Copy out the lines below word for word, leaving out the pictures.

_Collected data_:
# # #
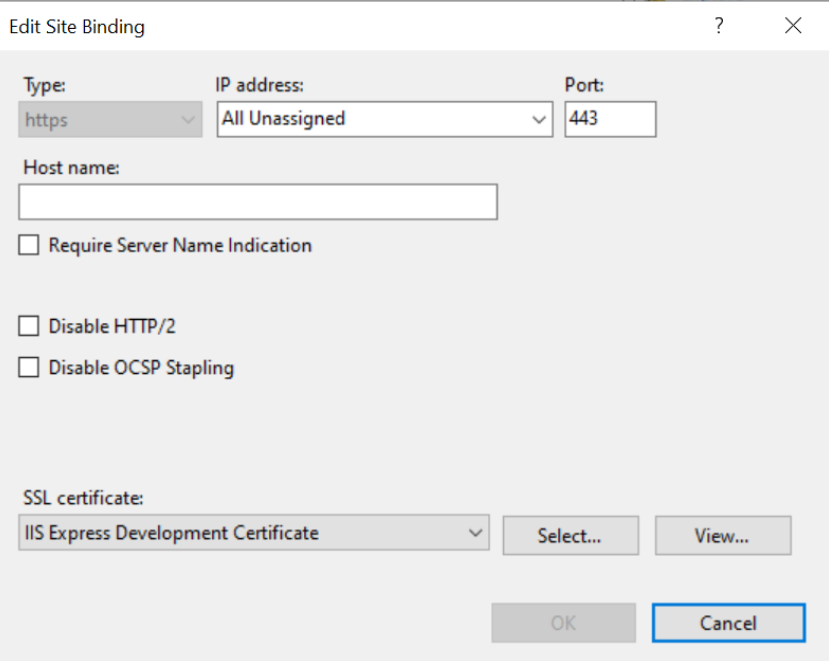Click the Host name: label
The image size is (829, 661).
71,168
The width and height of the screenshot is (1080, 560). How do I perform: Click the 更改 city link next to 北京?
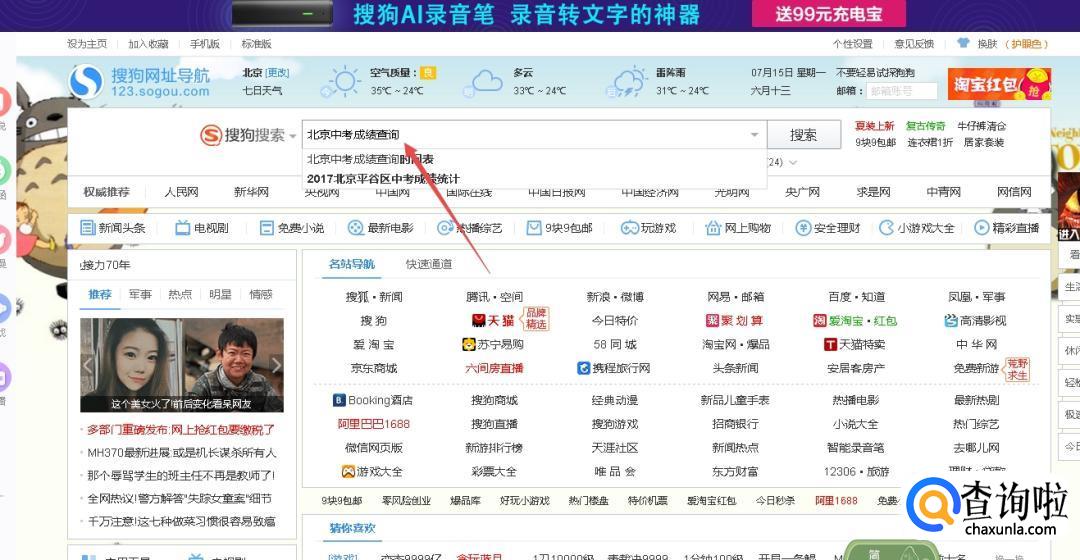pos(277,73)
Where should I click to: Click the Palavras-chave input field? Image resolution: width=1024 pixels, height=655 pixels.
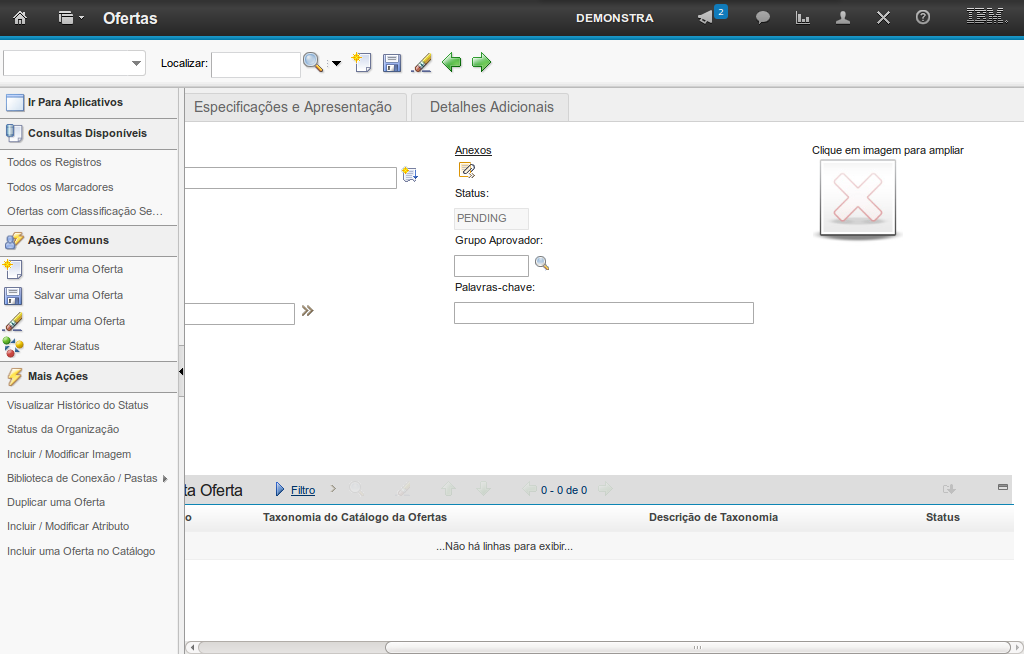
# # #
_Final result_:
Click the Host name: label
The image size is (829, 661).
71,168
The width and height of the screenshot is (1080, 560). How do I perform: Click the 更改 city link next to 北京?
pos(277,73)
Where should I click to: Click the Palavras-chave input field? Image resolution: width=1024 pixels, height=655 pixels.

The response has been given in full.